To gain insight into the above issues, we have used off-the-shelf reservoir simulation software (Eclipse) to examine simultaneous migration of oil and gas through a series of stacked permeable reservoirs separated by impermeable shale and bounded by faults that may act as conduits, baffles, or barriers to flow (Figure 1). A similar reservoir geometry is observed throughout the Ship Shoal 274 field, Louisiana OCS, Gulf of Mexico. The migration history in Ship Shoal 274 consists of an early pulse of oil and gas which charges water-saturated reservoirs, followed by a late gas pulse which migrates into oil-charged reservoirs. Appropriate reservoir and seal properties are taken from the Ship Shoal 274 data. Composition of migrating fluid is varied in our model from black oil (charging a water-saturated reservoir) to dry gas (charging an oil-saturated reservoir) to mixed oil and gas of varying GOR (charging a water-saturated reservoir). These scenarios reflect, in a simplified way, phases in the migration history of Ship Shoal 274. Fault properties are also varied in the model; fault permeability ranges from 0.1 to 1000 md, and appropriate porosities and capillary pressure profiles are assigned for each permeability.
Figure 1. Model geometry and properties. Fault width is exaggerated for illustrative purposes. Boundary conditions are described in text. Reservoir permeability (k) is on the order of 100 md for all models, reservoir porosity is 30%, and reservoir capillary pressure is shown at right as capillary pressure in a mercury-air system (pcma) with respect to water saturation (Sw).

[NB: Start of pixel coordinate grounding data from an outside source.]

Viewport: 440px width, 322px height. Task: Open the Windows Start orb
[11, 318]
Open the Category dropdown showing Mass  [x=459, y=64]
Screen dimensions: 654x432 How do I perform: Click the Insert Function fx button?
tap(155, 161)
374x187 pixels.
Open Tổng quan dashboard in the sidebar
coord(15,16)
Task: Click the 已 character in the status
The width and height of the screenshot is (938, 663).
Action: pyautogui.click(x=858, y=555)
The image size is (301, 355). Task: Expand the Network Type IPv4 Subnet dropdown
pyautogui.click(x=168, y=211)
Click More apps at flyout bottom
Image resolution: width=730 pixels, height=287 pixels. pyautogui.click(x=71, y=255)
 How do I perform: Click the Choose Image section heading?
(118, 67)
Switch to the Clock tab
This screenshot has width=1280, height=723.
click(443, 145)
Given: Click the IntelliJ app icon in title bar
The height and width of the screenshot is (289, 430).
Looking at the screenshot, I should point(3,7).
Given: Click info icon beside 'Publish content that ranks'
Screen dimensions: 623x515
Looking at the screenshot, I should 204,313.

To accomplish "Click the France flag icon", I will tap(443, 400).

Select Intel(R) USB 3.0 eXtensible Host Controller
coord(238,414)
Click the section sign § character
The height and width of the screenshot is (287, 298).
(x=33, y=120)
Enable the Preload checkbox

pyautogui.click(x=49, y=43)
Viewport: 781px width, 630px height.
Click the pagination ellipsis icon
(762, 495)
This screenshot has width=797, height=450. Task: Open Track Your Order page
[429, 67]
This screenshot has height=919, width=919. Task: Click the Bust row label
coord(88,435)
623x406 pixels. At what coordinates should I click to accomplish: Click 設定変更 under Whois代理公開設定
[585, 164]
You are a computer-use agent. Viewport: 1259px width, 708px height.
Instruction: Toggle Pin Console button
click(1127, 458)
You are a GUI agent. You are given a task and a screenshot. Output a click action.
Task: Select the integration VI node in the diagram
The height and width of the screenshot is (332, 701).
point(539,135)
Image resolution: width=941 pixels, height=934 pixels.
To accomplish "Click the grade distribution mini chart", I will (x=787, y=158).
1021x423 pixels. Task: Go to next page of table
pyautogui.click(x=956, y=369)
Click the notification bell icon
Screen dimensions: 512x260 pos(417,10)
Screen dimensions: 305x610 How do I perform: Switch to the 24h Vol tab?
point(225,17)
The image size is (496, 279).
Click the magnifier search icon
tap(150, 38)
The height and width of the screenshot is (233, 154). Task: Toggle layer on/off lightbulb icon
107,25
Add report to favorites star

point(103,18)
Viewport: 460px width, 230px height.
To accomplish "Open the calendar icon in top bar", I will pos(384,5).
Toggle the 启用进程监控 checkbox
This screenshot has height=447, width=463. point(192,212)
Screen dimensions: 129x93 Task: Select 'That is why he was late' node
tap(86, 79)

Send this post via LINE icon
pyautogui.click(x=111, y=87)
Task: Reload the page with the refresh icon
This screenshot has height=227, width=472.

For the shale seal, permeability is 10-6 md and porosity is 15%. Fault permeability varies from 0.1 ("low k") to 1000 ("high k") md, porosity varies from 15 to 30%, and variability in capillary pressure is shown at right.
Our results suggest that the total time to fully charge all reservoirs with gas, oil, or a mixture of both, is less than 20000 years under most conditions, given a sufficient source. We have assumed that flow is driven by at least a small degree of overpressuring; migration due to buoyancy alone would take considerably longer. For our model, gas migrates into the reservoir at a rate of on the order of tens to hundreds of mcf/day. Oil charges the reservoir more slowly than gas, perhaps at a rate of tens of STB/day or less.
To test the distribution of oil and gas resulting from two-phase migration, we varied the GOR of the migrating hydrocarbons while keeping the migration rate and fault and reservoir properties constant. At low GOR's, hydrocarbons are somewhat segregated so that gas is chiefly found in the upper reservoir (Fig. 2). At higher GOR's, gas also charges the lower reservoir (Figure 3), but even at very high GOR's, the theoretically maximum obtainable gas saturation is not achieved in either reservoir, even after several hundred thousand years.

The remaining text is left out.